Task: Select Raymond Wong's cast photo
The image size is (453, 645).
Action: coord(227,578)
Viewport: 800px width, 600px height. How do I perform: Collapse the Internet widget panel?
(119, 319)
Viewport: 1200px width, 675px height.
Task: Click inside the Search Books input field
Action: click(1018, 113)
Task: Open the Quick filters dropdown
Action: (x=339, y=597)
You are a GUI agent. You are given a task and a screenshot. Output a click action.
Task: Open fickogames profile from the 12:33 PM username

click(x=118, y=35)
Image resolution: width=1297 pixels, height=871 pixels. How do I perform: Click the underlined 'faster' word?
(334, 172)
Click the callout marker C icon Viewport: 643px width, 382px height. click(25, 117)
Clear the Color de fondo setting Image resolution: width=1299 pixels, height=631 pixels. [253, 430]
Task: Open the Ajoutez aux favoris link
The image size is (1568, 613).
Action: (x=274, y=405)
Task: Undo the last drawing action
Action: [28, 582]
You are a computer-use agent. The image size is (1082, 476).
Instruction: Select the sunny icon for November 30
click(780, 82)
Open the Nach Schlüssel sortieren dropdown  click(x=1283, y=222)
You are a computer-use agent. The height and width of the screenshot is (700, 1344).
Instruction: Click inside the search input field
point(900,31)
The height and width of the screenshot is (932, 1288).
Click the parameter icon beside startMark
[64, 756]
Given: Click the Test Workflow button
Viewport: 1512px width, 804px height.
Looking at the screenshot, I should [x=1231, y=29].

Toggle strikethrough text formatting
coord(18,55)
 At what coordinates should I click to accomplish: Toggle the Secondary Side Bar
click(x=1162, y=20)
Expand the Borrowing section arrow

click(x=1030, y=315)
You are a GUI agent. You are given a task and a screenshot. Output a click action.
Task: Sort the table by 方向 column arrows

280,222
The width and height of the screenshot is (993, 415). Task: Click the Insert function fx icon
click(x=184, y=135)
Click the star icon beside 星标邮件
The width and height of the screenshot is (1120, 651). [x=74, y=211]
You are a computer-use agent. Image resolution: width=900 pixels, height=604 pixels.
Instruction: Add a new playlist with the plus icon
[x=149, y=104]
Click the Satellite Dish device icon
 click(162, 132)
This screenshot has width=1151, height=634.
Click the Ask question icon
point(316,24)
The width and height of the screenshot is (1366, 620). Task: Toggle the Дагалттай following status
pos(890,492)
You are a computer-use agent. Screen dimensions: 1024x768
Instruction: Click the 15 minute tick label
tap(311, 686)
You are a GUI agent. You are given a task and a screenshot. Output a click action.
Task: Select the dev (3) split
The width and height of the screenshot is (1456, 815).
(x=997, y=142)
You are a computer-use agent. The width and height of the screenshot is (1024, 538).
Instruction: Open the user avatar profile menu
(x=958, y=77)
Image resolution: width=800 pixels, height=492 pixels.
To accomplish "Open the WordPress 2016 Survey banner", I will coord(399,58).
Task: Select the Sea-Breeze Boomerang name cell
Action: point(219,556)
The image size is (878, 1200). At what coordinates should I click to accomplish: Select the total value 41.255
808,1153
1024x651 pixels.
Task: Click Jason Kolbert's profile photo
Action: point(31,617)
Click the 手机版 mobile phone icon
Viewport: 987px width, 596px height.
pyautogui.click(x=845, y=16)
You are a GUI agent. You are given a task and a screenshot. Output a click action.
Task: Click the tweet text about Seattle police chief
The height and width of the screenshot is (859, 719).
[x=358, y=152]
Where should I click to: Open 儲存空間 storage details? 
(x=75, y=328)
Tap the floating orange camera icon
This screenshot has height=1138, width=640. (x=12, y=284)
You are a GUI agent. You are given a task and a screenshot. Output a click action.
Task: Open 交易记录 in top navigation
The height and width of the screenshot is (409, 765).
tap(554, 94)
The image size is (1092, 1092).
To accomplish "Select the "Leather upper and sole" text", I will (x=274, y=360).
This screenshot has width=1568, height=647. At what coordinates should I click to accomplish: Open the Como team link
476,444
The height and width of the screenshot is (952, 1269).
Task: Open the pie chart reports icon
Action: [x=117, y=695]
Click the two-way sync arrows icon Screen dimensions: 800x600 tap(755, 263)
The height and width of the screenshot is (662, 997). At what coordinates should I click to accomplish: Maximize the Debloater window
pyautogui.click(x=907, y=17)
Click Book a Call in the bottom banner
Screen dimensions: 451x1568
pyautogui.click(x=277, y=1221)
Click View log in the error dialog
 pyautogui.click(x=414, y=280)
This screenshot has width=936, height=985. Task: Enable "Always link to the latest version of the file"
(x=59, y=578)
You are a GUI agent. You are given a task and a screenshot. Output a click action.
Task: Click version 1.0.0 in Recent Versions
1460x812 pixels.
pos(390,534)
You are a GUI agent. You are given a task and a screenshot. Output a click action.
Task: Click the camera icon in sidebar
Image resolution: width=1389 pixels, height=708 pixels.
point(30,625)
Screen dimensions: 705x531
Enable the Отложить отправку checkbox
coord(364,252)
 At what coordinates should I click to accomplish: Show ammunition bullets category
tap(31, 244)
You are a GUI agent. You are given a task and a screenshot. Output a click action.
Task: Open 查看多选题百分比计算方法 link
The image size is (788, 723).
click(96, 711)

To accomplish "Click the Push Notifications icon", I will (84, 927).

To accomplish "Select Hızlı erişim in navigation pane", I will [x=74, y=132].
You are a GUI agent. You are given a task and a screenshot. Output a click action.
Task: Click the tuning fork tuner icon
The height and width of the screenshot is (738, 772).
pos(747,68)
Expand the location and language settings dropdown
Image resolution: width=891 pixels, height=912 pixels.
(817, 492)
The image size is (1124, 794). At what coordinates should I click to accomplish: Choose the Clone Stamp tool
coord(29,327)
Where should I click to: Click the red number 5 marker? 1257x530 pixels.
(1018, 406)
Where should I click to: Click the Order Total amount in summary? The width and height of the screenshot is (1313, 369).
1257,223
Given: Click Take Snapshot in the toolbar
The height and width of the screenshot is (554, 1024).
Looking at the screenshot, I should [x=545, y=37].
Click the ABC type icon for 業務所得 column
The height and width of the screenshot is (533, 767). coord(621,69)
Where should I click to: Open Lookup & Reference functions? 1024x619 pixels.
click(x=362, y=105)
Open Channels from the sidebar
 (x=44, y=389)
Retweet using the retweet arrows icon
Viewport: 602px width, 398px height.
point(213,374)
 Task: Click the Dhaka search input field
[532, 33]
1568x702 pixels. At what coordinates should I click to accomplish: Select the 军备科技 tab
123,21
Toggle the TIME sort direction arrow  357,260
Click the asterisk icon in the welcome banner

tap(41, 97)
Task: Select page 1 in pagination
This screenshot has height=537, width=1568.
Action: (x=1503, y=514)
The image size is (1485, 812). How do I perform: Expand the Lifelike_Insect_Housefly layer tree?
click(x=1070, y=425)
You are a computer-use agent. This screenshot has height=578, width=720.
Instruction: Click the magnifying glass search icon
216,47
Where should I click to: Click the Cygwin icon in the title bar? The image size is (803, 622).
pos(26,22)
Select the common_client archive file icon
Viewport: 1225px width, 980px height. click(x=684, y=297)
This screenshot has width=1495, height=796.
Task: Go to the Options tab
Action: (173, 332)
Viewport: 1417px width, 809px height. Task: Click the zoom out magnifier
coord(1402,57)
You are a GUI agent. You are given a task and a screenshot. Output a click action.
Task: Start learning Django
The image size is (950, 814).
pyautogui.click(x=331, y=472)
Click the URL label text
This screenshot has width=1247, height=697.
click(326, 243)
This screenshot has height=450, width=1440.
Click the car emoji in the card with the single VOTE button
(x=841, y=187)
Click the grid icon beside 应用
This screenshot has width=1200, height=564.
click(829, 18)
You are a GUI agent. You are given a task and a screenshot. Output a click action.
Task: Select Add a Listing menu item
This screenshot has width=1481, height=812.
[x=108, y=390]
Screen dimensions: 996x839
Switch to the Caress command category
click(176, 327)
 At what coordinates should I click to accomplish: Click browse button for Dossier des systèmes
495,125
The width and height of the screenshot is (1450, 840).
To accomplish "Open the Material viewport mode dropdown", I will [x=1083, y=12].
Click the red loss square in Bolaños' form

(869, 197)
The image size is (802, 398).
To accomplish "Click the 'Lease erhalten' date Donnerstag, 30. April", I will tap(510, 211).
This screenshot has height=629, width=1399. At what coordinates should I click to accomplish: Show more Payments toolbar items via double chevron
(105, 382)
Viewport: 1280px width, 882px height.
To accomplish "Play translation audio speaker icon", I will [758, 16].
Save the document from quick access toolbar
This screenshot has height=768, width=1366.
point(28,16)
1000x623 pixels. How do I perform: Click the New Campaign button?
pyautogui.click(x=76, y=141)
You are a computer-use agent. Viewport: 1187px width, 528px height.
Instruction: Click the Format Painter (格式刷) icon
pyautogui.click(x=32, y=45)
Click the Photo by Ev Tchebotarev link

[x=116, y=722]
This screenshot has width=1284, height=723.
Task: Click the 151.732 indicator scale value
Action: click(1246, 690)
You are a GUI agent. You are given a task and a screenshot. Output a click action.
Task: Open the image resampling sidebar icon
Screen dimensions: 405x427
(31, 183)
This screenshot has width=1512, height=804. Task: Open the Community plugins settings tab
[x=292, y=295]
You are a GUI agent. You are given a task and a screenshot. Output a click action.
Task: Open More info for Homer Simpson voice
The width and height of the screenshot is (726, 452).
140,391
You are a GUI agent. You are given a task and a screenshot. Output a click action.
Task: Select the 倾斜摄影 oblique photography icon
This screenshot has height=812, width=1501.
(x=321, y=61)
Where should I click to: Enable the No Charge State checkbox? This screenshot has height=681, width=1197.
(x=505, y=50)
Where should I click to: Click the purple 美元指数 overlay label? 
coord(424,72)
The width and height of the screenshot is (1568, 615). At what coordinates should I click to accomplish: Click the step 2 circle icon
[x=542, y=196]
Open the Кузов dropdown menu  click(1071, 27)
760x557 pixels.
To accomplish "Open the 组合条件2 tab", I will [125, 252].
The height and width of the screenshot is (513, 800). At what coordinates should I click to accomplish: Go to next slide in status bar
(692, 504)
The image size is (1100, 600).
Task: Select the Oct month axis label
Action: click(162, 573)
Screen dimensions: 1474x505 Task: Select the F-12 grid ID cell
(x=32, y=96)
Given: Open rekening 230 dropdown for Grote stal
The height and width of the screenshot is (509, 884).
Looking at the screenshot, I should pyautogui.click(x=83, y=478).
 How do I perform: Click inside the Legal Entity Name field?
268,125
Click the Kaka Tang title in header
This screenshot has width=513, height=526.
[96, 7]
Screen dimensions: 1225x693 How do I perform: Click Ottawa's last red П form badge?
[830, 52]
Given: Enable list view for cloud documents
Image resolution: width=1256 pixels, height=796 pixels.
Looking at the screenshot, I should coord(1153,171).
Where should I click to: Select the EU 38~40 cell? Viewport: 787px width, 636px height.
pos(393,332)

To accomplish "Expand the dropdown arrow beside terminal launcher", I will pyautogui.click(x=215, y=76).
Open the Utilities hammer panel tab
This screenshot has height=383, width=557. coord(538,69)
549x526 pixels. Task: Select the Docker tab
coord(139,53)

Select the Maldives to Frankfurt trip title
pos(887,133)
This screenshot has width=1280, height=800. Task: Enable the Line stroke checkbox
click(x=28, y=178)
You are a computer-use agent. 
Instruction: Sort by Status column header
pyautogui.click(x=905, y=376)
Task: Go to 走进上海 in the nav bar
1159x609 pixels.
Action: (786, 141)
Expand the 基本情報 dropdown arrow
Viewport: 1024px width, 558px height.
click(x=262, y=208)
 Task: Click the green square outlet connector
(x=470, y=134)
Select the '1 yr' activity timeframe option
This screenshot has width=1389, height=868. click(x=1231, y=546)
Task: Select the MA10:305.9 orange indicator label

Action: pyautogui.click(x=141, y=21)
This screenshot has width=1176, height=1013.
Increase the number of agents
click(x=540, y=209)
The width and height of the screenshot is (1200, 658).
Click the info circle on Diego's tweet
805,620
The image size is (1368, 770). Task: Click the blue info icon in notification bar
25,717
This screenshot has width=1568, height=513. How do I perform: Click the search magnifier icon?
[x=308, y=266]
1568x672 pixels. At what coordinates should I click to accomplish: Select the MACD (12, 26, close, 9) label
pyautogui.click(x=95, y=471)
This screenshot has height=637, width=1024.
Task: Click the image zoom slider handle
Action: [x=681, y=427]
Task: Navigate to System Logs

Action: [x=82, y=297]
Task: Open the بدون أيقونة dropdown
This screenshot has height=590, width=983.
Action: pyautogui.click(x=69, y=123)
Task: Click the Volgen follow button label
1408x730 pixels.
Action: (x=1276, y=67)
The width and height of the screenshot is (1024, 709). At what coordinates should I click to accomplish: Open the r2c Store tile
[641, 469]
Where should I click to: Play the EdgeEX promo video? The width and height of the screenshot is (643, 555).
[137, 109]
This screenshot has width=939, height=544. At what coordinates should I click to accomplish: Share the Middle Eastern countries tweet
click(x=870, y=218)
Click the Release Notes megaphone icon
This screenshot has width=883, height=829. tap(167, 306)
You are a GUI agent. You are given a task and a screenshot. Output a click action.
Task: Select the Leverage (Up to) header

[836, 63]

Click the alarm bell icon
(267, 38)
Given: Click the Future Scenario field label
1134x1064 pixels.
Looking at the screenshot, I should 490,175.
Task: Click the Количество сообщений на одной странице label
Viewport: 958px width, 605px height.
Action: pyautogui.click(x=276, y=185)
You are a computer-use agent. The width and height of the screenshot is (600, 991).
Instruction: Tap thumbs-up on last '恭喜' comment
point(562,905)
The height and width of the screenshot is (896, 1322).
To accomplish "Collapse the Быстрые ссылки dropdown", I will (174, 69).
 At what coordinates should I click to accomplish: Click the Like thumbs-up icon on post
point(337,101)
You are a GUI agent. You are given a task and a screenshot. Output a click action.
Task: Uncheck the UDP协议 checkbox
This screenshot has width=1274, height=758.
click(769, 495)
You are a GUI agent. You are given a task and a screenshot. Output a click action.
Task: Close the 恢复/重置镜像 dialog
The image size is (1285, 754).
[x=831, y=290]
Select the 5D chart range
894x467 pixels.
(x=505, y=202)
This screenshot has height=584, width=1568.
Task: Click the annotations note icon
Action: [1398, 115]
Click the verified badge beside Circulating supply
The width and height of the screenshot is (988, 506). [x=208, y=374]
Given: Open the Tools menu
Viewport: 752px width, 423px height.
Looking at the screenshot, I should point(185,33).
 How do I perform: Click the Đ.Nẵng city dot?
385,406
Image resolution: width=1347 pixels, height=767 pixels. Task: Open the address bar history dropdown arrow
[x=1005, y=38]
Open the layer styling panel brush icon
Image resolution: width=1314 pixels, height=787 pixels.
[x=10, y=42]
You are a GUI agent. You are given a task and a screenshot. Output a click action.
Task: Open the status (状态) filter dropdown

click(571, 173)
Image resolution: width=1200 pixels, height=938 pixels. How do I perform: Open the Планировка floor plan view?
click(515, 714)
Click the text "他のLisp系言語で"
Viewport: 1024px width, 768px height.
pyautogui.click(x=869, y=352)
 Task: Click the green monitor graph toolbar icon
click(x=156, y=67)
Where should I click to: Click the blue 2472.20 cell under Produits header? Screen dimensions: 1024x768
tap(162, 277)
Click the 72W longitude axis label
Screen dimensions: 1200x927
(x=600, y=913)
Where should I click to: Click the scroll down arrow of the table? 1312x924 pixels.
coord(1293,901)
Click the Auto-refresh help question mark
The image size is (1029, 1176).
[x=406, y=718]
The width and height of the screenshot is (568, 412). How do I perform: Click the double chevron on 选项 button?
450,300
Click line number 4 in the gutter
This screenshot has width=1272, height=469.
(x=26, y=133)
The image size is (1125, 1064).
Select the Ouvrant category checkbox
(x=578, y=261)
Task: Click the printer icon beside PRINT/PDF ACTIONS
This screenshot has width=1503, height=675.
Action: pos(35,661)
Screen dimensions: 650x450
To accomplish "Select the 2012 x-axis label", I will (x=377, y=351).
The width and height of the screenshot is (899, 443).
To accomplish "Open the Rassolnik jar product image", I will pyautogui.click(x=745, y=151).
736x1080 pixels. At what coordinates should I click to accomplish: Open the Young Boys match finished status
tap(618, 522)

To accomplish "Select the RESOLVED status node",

******************************

Determine how many lines of the entries hold "navigation", and reply with that number only.

2